Follow this timeline:
• The Sun breaks the news on May 17 that there was a directive from the clerk’s department to seek clarification as to whether the mayor is in a conflict of interest over her ownership of land across the street from the proposed Strand project, which she supports.
“We wanted some legal advice with respect to whether Her Worship was in fact, as head of council and a board member of Renaissance Brandon, in a conflict of interest position because she did not remove herself from meetings that involved the Strand project,” said deputy city clerk Heather Ewasiuk. “Also, through her role as mayor, what her responsibilities are with pursuant to the Municipal Council Conflicts of Interest Act.”
Brandon city clerk Con Arvisais had previously told the Sun no conflict existed.
Decter Hirst’s husband, Dr. Derry Decter, is the treasurer with the Brandon Folk, Music and Art Society, the group that is behind the Strand Project. The couple also owns property across from the Strand building, specifically 126 10th St., according to Decter Hirst’s filed declaration of assets at Brandon City Hall.
Ewasiuk said on May 17 she didn’t know how long it would take for legal counsel to release its findings to council.
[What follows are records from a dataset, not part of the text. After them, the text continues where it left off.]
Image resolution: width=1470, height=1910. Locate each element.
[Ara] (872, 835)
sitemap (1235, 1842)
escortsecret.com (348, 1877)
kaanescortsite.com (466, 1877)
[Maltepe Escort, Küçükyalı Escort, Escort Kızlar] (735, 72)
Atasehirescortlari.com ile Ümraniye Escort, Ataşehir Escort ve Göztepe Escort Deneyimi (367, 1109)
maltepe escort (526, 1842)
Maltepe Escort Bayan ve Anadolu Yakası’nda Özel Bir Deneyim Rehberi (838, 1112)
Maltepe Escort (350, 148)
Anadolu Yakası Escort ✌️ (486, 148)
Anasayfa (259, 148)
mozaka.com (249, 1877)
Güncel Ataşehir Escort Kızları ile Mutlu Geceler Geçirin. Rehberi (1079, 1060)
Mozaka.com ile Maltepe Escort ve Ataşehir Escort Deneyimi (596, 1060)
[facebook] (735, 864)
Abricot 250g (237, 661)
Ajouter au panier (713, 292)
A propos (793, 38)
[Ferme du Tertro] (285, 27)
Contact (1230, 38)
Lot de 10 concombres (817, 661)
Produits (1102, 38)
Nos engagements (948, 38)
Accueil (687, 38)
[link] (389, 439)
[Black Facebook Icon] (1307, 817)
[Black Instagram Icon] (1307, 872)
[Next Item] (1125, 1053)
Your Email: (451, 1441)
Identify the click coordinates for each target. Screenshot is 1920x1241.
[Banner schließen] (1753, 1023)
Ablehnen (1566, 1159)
“They appreciate there is some urgency to this, and that this is something that’s hanging over that we’d like to get cleared up one way or the other,” Ewasiuk said. “We are hoping in the next couple of days, but I don’t have any specific timeline.”
Decter Hirst said she wanted this issue to be cleared up as soon as possible and that she would make the lawyer’s findings public.
• On May 18, an overeager local media outlet states the legal opinion could be delivered “as early as this afternoon.” Yeah. That didn’t happen.
•The following Wednesday, May 23, Ewasiuk tells the Sun the legal opinion is not expected before the end of last week.
• On May 25, we’re told the opinion won’t arrive before this past Monday.
• On Monday, city clerk Arvisais said the opinion will take longer to complete, as more research is required.
“There’s no prediction as to when this will be completed,” Arvisais said.
We appreciate the lawyer — or lawyers? — taking time to offer a full and complete opinion on what could be a matter that has some very serious repercussions not only for the mayor, but for how the Renaissance Brandon downtown development agency operates.
Most of the Renaissance Brandon board members own property downtown — they are correctly there because they have skin in the game, so to speak — and that includes city Coun. Corey Roberts (Rosser).
But even given the high importance of the matter, we really don’t understand how the legal opinion has taken so long — eight business days as of yesterday.
As Ewasiuk said: “... there is some urgency to this.”
It’s getting to the point of becoming cruel and unusual punishment for Decter Hirst, whose reputation and political career is potentially at stake.
We also hear that some initiatives involving downtown are on hold until the opinion is received.
For the record, the city states that seeking clarification tends to come up “once or twice each term,” on various issues involving Brandon’s municipal elected officials.
If Decter Hirst is found to be in conflict of interest, city council could ask the Court of Queen’s Bench to make a ruling on the matter.
The ultimate penalty, if found guilty, would be her being forced from office. There is, indeed, some urgency in receiving the lawyer’s letter.